Re: Range conformance

In XPath a statement
45 to 2
is not considered an error, though this isn’t as complex as a case in a grammar

Sent from my iPad

> On 24 Feb 2022, at 15:42, C. M. Sperberg-McQueen <cmsmcq@blackmesatech.com> wrote:
> 
> 
> Steven Pemberton writes:
> 
>> The spec says:
>>    A range matches any character in the range from the start
>>    character to the end, inclusive, using the Unicode ordering
>> 
>> It doesn't require the start character to be earlier in the ordering
>> than the end character. This means that
>> 
>>    ["z"-"a"]
>> is the same as
>>    [ ]
>> 
>> Do we care?

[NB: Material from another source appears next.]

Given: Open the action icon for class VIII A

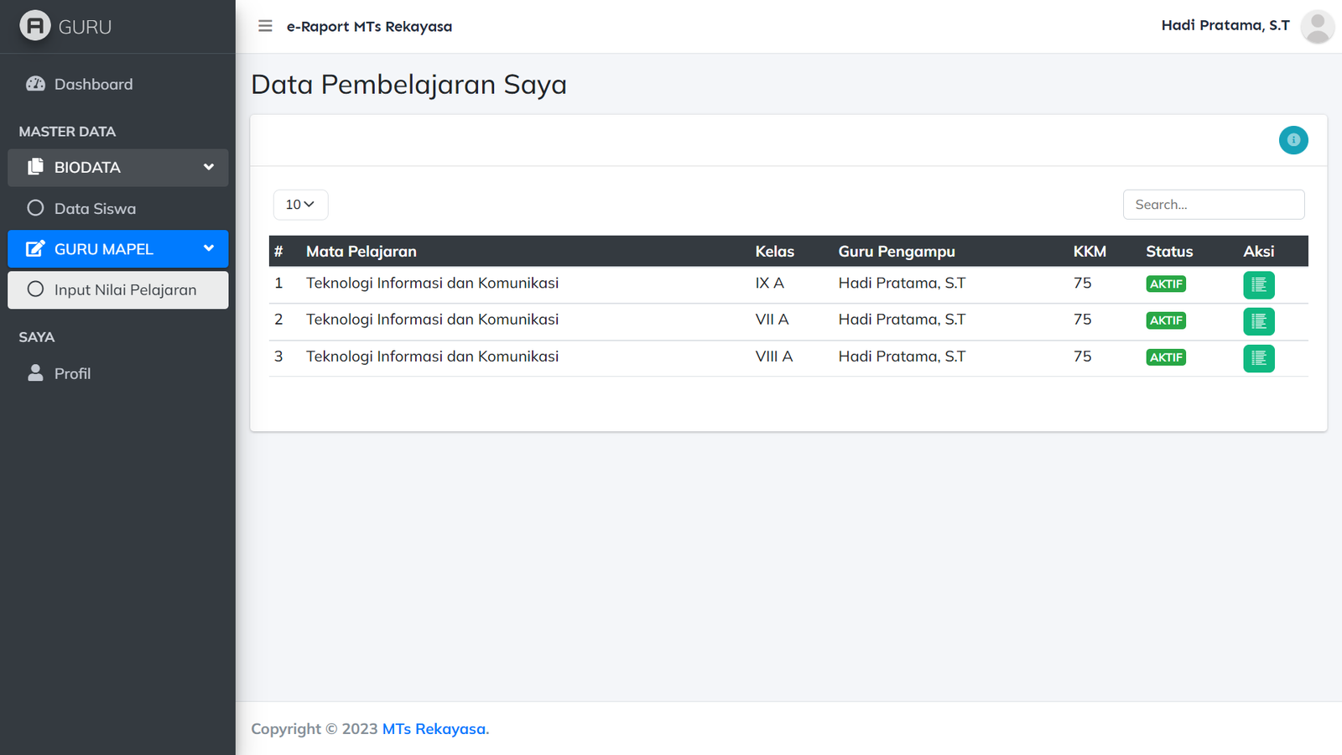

Should it be an error, or a warning?
> 
> I think a warning makes sense only if there is some meaning that can be
> attached to the range as specified. We can
> 
> (a) allow the arguments in either order and say that the range matches any
>  character between from the two points specified, inclusive;
> 
> (b) say that it matches the starting code point, the ending code point,
>  and any characters matching code points between the two (so ["z" -
>  "a"] is equivalent to ["za"]);
> 
> (c) invent some other meaning for ["z"-"a"]; or
> 
> (d) call it an error.
> 
> I don't know off hand what other regular expression notations people may
> be familiar with do.  Looking it up, I find that XSD defines the meaning
> of a range this way:
> 
>    A ·character range· in the form s-e identifies the set of characters
>    with UCS code points greater than or equal to the code point of s,
>    but not greater than the code point of e.
> 
> This seems to fall in class (c).  Since no characters have UCS code
> points p with (p ≥ 97) ∧ (p ≤ 122), that means that in XSD regular
> expressions (and, I guess, XPath 3 regular expressions), [z-a] matches
> nothing and is thus equivalent to ixml [].
> 
> I am agnostic, but in the abstract I would lean towards (a) or (d).
> 
> Since a processor has to check the order either way, I don't think (a)
> imposes any new cost on the processor, and it does make ixml processors
> less fussy.  (And using Earley parsing pretty much says off the bat that
> high performance in parsing is not a goal for ixml.)
> 
> But unless we find some regular expression syntax that is reasonably
> widely used that uses interpretation (a), I think the principle of least
> surprise would lead us to (d).
> 
> -- 
> C. M. Sperberg-McQueen
> Black Mesa Technologies LLC
> http://blackmesatech.com
> 

Received on Thursday, 24 February 2022 15:47:13 UTC